From: problems on
I often need to do:
search the current dir-tree,
for all files of *.Mod,
containing <a text string>

These *.Mod files are 'text' except for containing some
non-ascii strings and all lines are terminated by Char(13)
instead of Char(10).

Normally mc can find strings in a dir-tree, of proper linux
text-files, but I think it uses grep, which has a problem
when 'lines are not' terminated with Char(10) ?
I.e. are *NOT* lines ?

Eg.

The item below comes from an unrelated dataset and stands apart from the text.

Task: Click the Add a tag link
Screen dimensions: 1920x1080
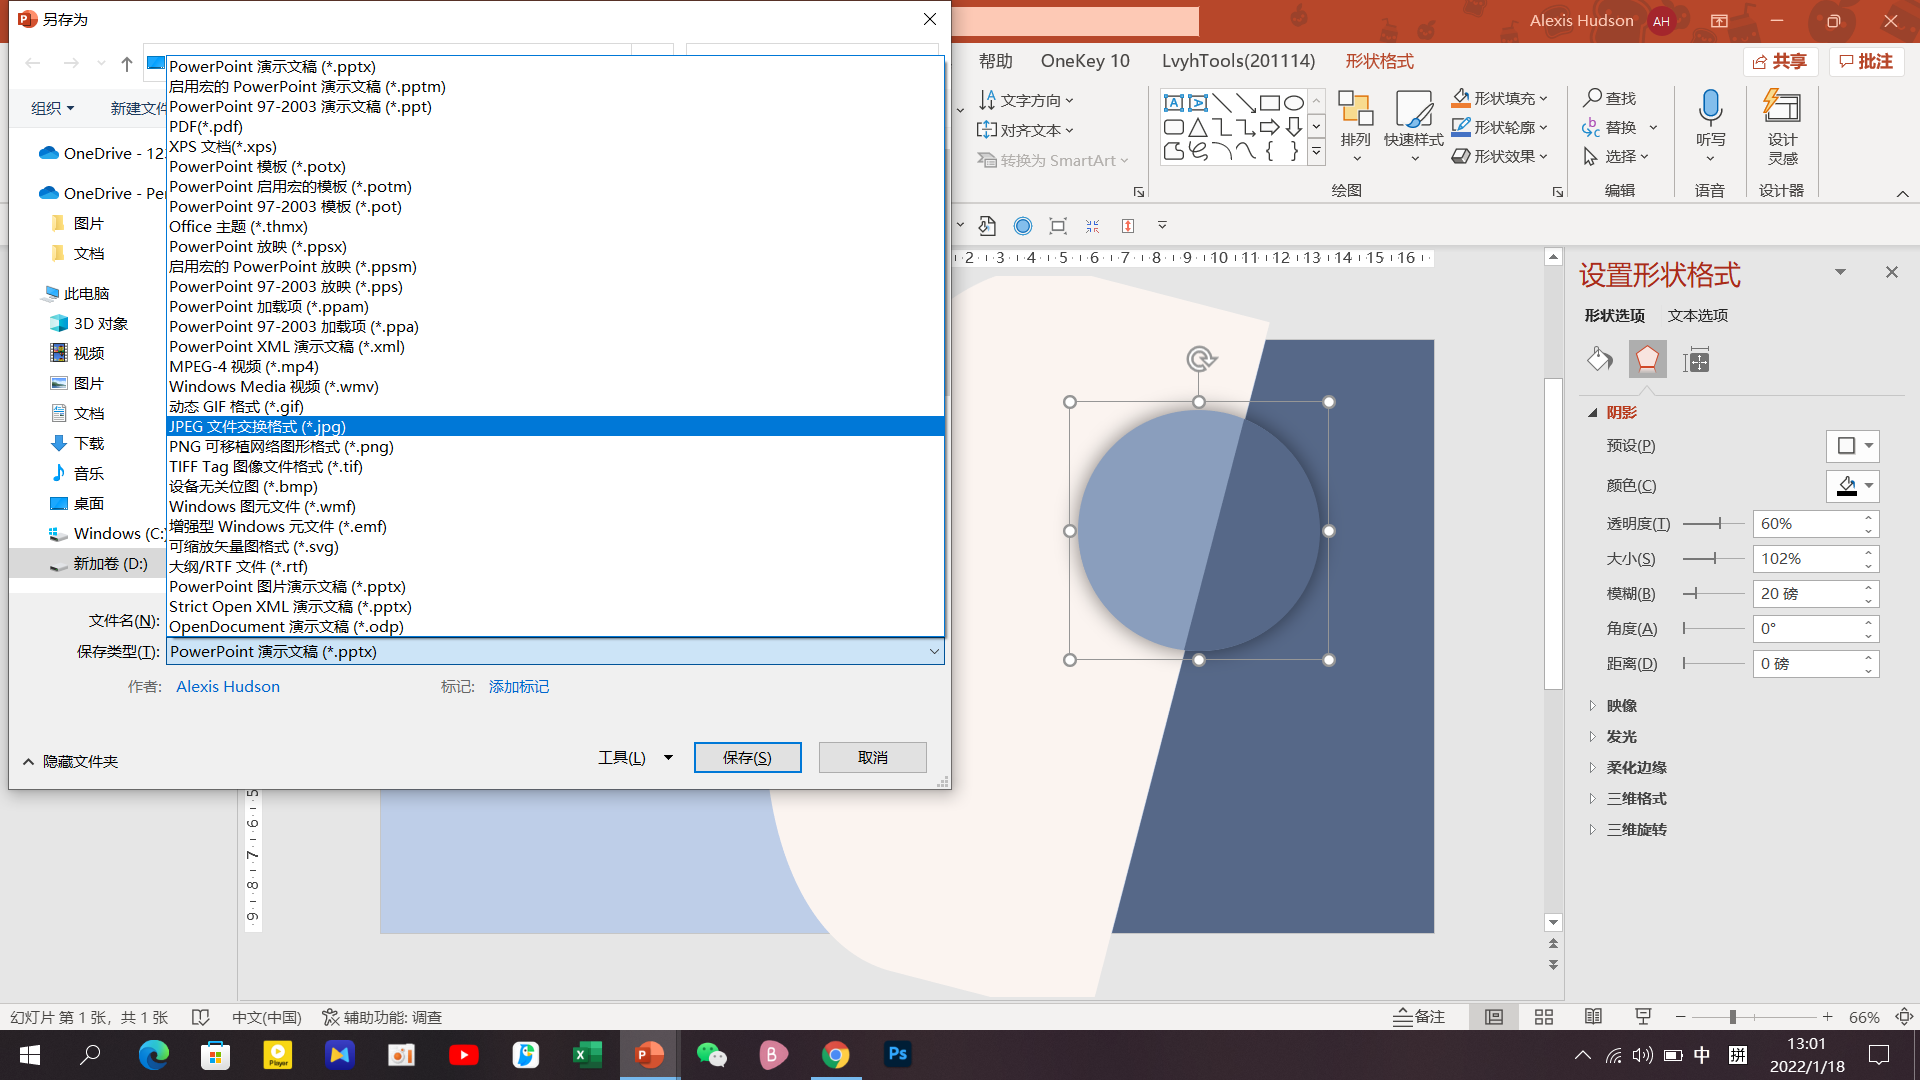Action: [518, 687]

I can read them with:
strings <fileName> | more

Thanks for any feedback,

== Chris Glur.


From: whuddafugger on
In alt.os.linux.slackware problems(a)gmail wrote:
> I often need to do:
> search the current dir-tree,
> for all files of *.Mod,
> containing <a text string>

> These *.Mod files are 'text' except for containing some
> non-ascii strings and all lines are terminated by Char(13)
> instead of Char(10).


Have you tried:

grep "string" `find ./ -name "*.Mod"`



-- anthony
--
http://www.whuddafug.com

From: Grant on
On Sun, 06 Apr 2008 18:19:48 -0500, problems(a)gmail wrote:

>I often need to do:
> search the current dir-tree,
> for all files of *.Mod,
> containing <a text string>
>
>These *.Mod files are 'text' except for containing some
>non-ascii strings and all lines are terminated by Char(13)
>instead of Char(10).
>
>Normally mc can find strings in a dir-tree, of proper linux
>text-files, but I think it uses grep, which has a problem
>when 'lines are not' terminated with Char(10) ?
>I.e. are *NOT* lines ?
>
>Eg. I can read them with:
> strings <fileName> | more

So prefix with a 'tr ...' to change the CR to an LF in each file before
feeding to grep?

Grant.
--
http://bugsplatter.mine.nu/
From: ray on
On Sun, 06 Apr 2008 18:19:48 -0500, problems wrote:

> I often need to do:
> search the current dir-tree,
> for all files of *.Mod,
> containing <a text string>
>
> These *.Mod files are 'text' except for containing some non-ascii
> strings and all lines are terminated by Char(13) instead of Char(10).
>
> Normally mc can find strings in a dir-tree, of proper linux text-files,
> but I think it uses grep, which has a problem when 'lines are not'
> terminated with Char(10) ? I.e. are *NOT* lines ?
>
> Eg. I can read them with:
> strings <fileName> | more
>
> Thanks for any feedback,
>
> == Chris Glur.

find . -name "*.Mod" | grep -H "a text string"
From: Henrik Carlqvist on
problems(a)gmail wrote:
> I often need to do:
> search the current dir-tree,
> for all files of *.Mod,
> containing <a text string>

find . -name "*.Mod" -exec grep -l "a text string" {} \;

This will work even if you have so many files that giving all files as an
argument to a single call to grep would give a too long command line.